(Material supplied)

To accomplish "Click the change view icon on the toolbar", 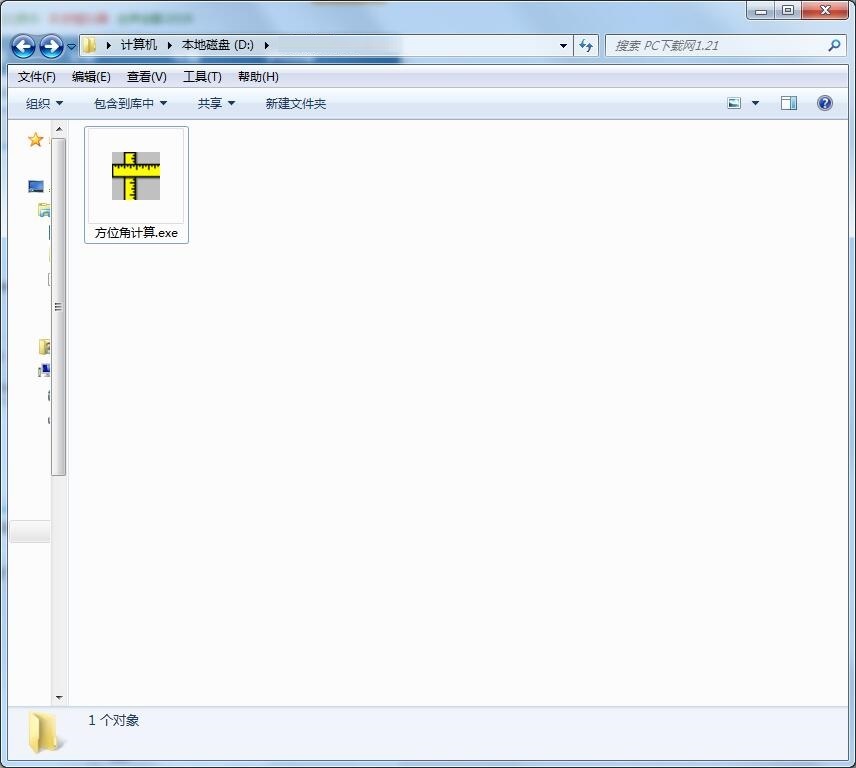I will point(731,102).
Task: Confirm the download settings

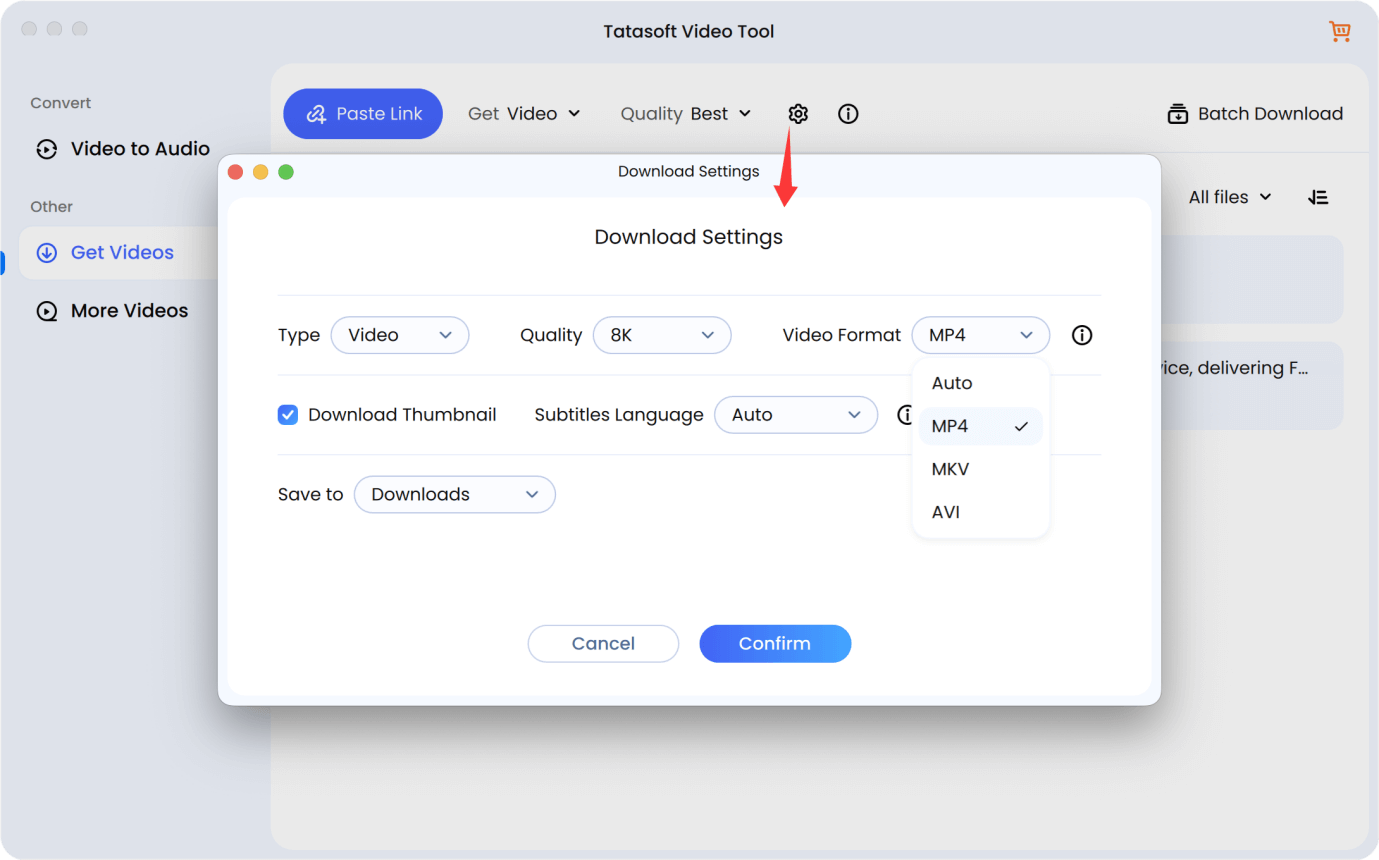Action: [775, 643]
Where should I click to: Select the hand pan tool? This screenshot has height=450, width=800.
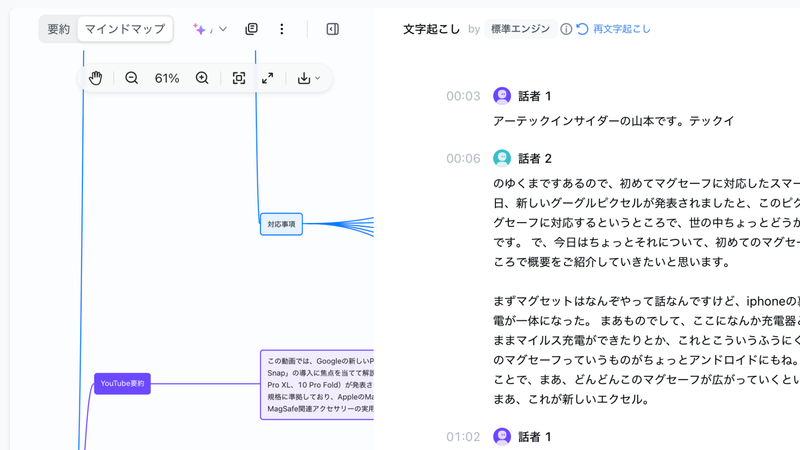pyautogui.click(x=96, y=78)
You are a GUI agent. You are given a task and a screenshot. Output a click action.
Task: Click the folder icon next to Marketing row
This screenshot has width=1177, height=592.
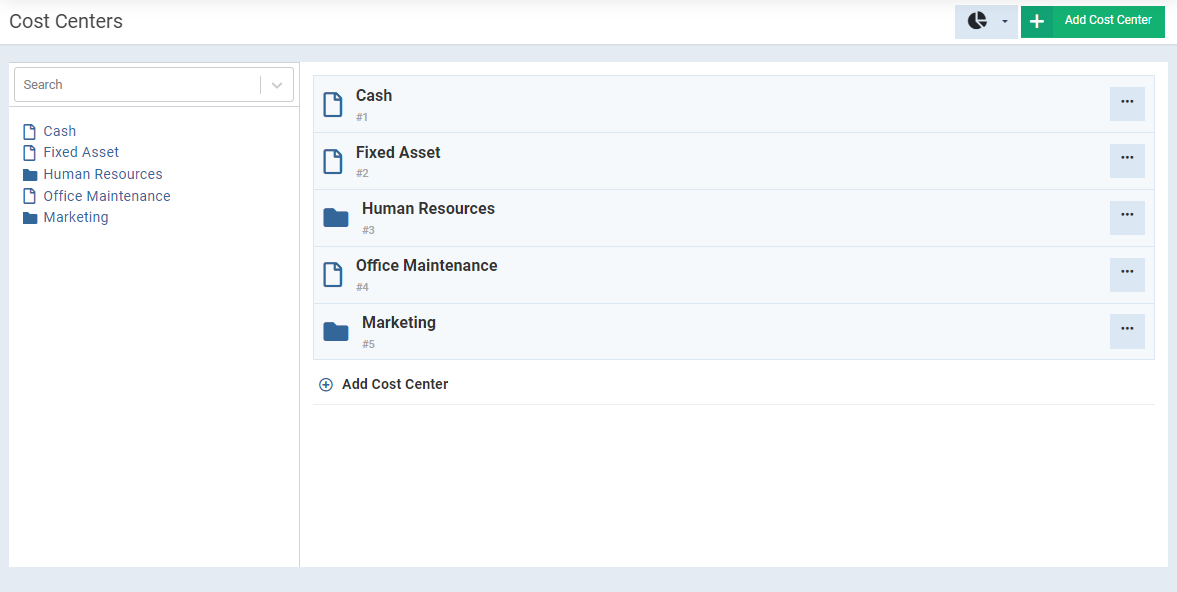tap(336, 331)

(End Material supplied)

What to do: Every line from the one containing "Task: Confirm the download settings" through the last line of the records is to be reproduced exactly, with pictures left out and nothing else given.

Answer to this task:
Task: Confirm the download settings

Action: [775, 643]
Where should I click to: Select the hand pan tool? This screenshot has height=450, width=800.
pyautogui.click(x=96, y=78)
You are a GUI agent. You are given a task and a screenshot. Output a click action.
Task: Click the folder icon next to Marketing row
This screenshot has width=1177, height=592.
tap(336, 331)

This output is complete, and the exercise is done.